The majority of that accounting line has traditionally been automotive service and used automotive gross sales, however in Tesla’s newest monetary outcomes, which noticed an essential enhance in income for “companies and others”, the automaker confirmed that the surge was particularly as a result of its Supercharger community and repair margins:
The Companies and Different enterprise achieved a file gross revenue in Q3, rising over 90% year-on-year. Sequential development in gross revenue was pushed principally by increased gross revenue technology from supercharging, service middle margin enchancment and better gross revenue technology from Components Gross sales and Merchandise.
Now at $~250 million, it’s nonetheless a small a part of Tesla’s total gross income, but it surely does account for a big a part of the ~$800 million enhance in gross income in comparison with final yr.
Electrek’s Take
That is one thing that irritates me personally as a result of I’ve used these quotes from Elon about service to counter the hesitation of many potential Tesla consumers concerning the upkeep and repair of electrical automobiles.
Elon’s assertion reassured them, but when that was ever actually the plan, it actually isn’t anymore based mostly on the newest outcomes.
Tesla’s gross margins for service and promoting substitute elements are surging, and Tesla is proudly saying it in its monetary outcomes.

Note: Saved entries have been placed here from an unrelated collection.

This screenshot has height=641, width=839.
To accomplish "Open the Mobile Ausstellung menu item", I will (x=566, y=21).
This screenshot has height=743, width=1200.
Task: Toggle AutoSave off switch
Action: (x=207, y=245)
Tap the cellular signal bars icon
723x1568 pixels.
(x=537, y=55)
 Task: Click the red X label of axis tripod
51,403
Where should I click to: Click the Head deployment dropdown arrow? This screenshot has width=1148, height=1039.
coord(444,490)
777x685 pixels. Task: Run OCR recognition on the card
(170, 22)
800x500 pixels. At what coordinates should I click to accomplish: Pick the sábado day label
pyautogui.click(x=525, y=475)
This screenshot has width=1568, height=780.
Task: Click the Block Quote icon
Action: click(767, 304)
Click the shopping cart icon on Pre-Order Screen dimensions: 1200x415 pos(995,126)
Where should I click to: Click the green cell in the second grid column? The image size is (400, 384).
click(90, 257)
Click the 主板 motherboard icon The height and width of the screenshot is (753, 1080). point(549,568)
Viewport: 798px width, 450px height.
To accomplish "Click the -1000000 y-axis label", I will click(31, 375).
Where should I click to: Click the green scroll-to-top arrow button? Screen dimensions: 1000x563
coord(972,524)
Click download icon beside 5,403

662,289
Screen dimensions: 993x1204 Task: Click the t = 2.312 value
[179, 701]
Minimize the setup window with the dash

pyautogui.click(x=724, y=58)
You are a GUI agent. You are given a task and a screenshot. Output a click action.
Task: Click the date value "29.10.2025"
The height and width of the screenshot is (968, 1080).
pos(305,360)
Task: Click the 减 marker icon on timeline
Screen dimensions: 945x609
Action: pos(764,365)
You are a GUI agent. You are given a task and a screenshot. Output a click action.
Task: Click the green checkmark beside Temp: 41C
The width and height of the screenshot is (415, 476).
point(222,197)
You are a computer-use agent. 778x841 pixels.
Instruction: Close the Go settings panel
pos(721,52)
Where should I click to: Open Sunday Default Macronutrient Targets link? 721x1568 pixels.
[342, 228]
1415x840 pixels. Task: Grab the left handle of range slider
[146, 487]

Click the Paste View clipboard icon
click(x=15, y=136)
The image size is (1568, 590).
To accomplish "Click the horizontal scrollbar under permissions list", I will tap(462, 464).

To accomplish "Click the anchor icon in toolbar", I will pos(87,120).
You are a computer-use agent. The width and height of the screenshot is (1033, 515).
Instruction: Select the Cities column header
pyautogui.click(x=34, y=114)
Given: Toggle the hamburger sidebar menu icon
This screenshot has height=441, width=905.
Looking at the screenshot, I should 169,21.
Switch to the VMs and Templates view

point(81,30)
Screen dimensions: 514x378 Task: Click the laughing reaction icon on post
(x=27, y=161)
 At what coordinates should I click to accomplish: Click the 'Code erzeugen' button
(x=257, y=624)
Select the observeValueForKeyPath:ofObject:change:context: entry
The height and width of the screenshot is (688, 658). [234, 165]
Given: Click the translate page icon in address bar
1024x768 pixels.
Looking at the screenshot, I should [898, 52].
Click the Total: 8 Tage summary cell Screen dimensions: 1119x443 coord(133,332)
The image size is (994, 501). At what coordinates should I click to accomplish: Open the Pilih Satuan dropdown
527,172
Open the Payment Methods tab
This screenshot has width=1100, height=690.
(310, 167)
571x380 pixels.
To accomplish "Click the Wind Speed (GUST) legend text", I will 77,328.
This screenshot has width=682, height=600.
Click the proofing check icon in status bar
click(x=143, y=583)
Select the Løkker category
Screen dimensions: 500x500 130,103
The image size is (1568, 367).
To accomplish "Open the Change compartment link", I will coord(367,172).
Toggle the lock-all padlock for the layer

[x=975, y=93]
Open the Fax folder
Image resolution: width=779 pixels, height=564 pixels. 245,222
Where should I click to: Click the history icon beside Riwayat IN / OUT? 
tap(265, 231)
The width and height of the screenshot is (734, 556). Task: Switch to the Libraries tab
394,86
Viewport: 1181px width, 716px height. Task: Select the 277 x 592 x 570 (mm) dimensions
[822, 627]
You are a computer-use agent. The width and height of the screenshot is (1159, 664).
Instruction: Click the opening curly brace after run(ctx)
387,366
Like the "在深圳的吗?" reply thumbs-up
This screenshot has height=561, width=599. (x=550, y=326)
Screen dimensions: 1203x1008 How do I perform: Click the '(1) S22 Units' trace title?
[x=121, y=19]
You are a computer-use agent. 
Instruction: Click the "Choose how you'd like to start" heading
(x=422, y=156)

Myself, I’ve two Tesla automobiles that want service proper now and Tesla is attempting to promote me very costly elements.
As for Supercharger, costs are going up.
To be truthful, Tesla making a living on the Supercharger community is kind of new and the corporate is simply beginning to promote extra charging to non-Tesla EVs. It’s very doable that Tesla may want to regulate to maintain the Supercharger simply marginally worthwhile.
It’s simply the truth that Tesla writes “sequential development in gross revenue was pushed principally by increased gross revenue technology from supercharging,” it’s not tremendous encouraging.
However within the meantime, some Supercharger stations are getting fairly costly. Hopefully, Tesla will get these costs into management
FTC: We use revenue incomes auto affiliate hyperlinks. Extra.